◆ Page:
# # # # #

Right. And at those prices they ought to replace the miscellaneous items they break! I think the rear light was broken while they were investigating the spurious voltage errors that always show up on a scan.


----------



## PowerDubs (Jul 22, 2001)

Jxander said:


> At $100+ per hour labor rates there is no excuse to not perform repairs carefully




The dealer charges $100 an hour.. the tech doing to work gets much less, and is paid by the job.. so it is in his best interest to rush through every job. If that means blindly throwing parts at a problem, or leaving a few screws out or something not aligned properly..well..

I'm not saying all techs are careless, but there are enough that are to have things like that happen commonly.


----------



## invisiblewave (Sep 22, 2008)

Well, after some fiddling, pushing, removing, etc, my centre vent started working again. When it wasn't working, there seemed to be some play in it, I could push it upwards by about 5mm, at which point I met resistance. I removed the parking sensor switch, started it, turned down the temp setting, and up it came along with the other two. Once it had worked, I tried pushing it when it was down, and there's no longer any play. I'm confused! I'm relieved, too, I wasn't looking forward to having to remove the grey trim strip. I don't know if the switch was somehow impeding movement of the wood, maybe someone who's seen it in pieces can explain it???


----------



## Gabs08PHTN (Jan 6, 2011)

Hi,
My experience with the left hand air cover was similar to yours. When it stopped working I could open it manually about 5mm. Sometimes after fiddling with it, it came back to life and I was not able to open it manually, but in the end it decided to no longer operate.

# # # # #

◆ Stored data:
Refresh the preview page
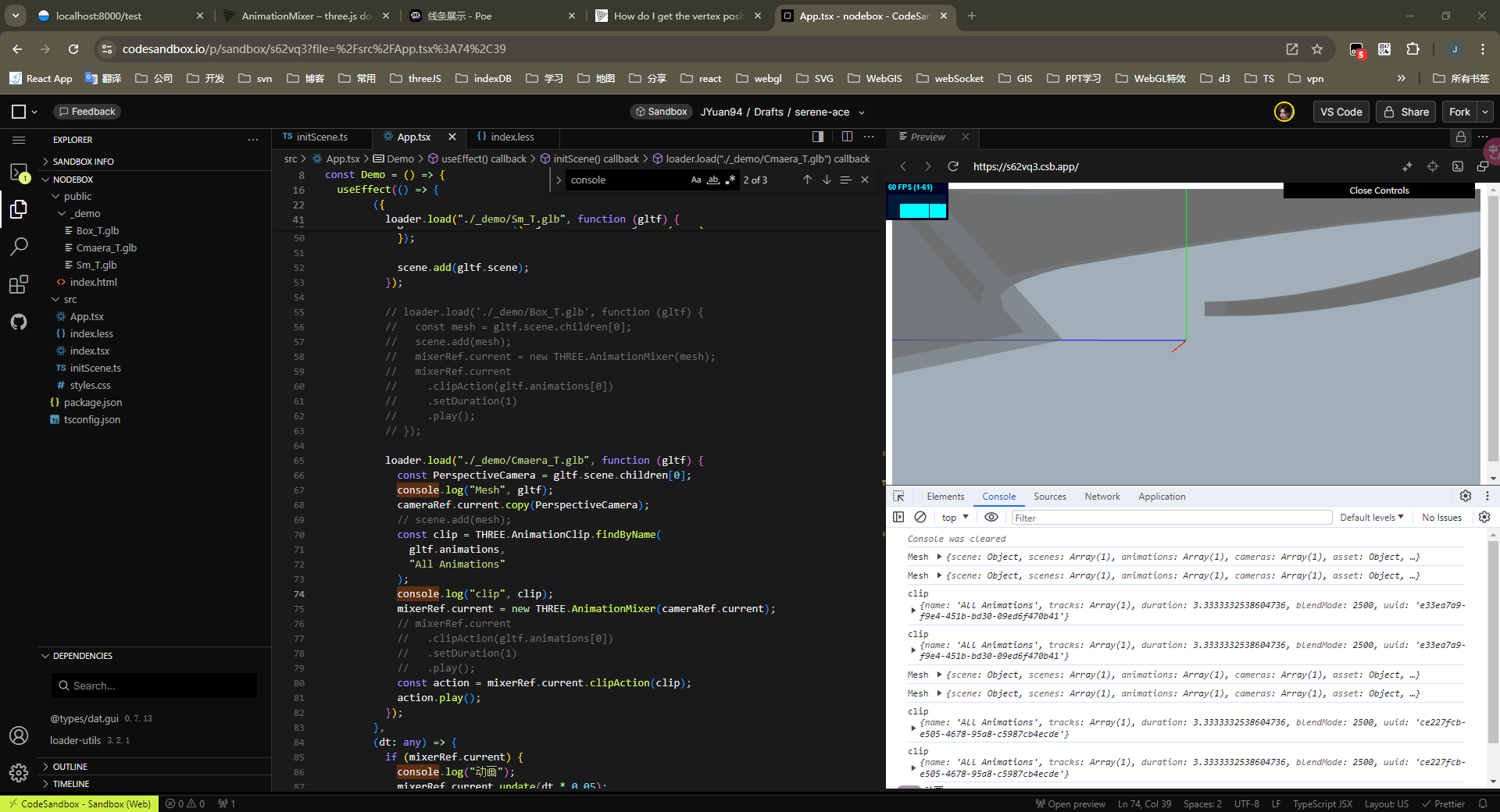This screenshot has width=1500, height=812. tap(953, 166)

# # # # #

◆ Challenges:
1 - Answer these from the forum thread above:
(a) According to PowerDubs, how much does the dealer charge per hour?
(b) When invisiblewave's "centre vent" wasn't working, about how far could it be pushed upward?
(c) Which part did Gabs08PHTN describe having trouble with?
2 - Put this sentence from the forum thread into Spanish: "I'm not saying all techs are careless, but there are enough that are to have things like that happen commonly."
3 - Name every forum username that appears in the forum thread.

◆ Exercise answers:
1 -
(a) $100 an hour.
(b) About 5mm.
(c) The left hand air cover.

2 - No digo que todos los técnicos sean descuidados, pero hay suficientes que lo son como para que cosas así pasen con frecuencia.

3 - PowerDubs, Jxander, invisiblewave, Gabs08PHTN